By Friday, I’ve developed a quivering tick in my left eye and wonder if my staff thinks I’m winking at them. Every email with the subject “golf” makes me sick to my stomach. Every missed call on my phone taunts me as no one leaves a message after they hear my fake chipper voice confirming “It’s on!”

I finally decide to take a weather worry day off, and not check again until Sunday night. But on Saturday an acquaintance sends a note that the weather seems to be changing, which prompts me to jump on weather.com and see that yes, it is indeed changing! In fact, the storm that had been previously spread out over several days is now centered directly over the golf tournament, indicted by a giant cloud/rain/thunder icon I’ve never seen on weather.com before that looks like the black cloud of evil hanging over Philadelphia in the final battle of Ghostbusters.

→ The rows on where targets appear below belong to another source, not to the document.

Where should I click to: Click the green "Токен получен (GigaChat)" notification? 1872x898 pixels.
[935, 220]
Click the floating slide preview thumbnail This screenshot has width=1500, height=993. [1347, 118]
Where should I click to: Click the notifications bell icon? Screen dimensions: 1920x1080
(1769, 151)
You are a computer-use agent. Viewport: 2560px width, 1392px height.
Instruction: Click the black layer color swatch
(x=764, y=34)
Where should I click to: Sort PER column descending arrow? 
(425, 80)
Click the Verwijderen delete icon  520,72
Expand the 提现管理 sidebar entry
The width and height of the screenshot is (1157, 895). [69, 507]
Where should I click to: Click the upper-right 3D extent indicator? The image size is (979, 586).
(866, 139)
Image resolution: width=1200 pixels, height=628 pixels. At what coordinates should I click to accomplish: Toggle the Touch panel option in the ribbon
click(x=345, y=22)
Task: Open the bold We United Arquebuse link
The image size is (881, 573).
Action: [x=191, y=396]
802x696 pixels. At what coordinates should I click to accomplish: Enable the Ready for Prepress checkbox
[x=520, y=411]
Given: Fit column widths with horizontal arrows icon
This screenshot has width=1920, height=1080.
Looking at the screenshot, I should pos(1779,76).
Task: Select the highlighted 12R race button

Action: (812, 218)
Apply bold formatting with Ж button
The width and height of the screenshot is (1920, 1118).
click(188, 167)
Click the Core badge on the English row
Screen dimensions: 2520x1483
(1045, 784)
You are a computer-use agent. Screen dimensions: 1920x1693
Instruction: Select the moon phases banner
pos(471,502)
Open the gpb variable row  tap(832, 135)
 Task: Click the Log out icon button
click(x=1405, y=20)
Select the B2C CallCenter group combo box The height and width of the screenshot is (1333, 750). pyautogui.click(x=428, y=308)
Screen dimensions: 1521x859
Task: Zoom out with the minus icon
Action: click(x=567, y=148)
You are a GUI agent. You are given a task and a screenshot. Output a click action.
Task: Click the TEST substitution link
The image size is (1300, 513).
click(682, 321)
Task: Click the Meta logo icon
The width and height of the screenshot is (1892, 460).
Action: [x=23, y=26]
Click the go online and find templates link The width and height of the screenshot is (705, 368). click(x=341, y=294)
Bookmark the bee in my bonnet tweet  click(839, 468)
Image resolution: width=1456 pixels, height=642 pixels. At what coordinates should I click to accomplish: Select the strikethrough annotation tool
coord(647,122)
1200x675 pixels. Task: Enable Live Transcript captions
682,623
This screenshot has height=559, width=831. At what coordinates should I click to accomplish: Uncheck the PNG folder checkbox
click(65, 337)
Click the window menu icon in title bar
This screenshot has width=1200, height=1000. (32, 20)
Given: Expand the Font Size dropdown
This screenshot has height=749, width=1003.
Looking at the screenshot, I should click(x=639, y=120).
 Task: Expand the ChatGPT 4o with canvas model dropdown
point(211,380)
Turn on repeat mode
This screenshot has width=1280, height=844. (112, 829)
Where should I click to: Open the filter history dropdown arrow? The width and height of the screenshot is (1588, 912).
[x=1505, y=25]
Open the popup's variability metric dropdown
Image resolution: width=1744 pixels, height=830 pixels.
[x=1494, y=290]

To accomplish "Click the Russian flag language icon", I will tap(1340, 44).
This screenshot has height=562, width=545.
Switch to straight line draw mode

At this point, I become a human calculator doing the math on the losses that could potentially incur as the weather forecast worsens. It’s not much of a leap until I’m imagining a scenario where we not only don’t have a tournament, but we end up owing money- literally “in the hole”-  resulting in no scholarships, kids being denied a college education because they have no way to pay, which leads to high unemployment and economic ruin. Then I remember some of that stuff has happened already without my help, which only makes me feel worse.

If you expect me to wrap this up with a happy ending, you are right, but not because the weather changed. We still had rain. Heavy rain. Flood producing rain. But on tournament day, as the early morning minutes ticked by, golfers began to show up. Then more. And finally, we found ourselves with a nearly full tournament despite having to shorten it to nine holes. In fact, it was a record year for us, so go figure.

It’s now the Friday after our tournament, and reflecting back on the worry that eventually turned into WOW, I’m relieved to have it all behind me. As I prepare to volunteer at another outdoors event tonight, The Derby Street Mile, the forecast of widely scattered showers signals significantly less stress. Until a co-worker runs into my window-less office a few hours before the race with a handful of dripping ice cubes, and screams, “I just caught this falling out of the sky!”

“Awesome.” I respond, with a twitch of my left eye. Here we go again.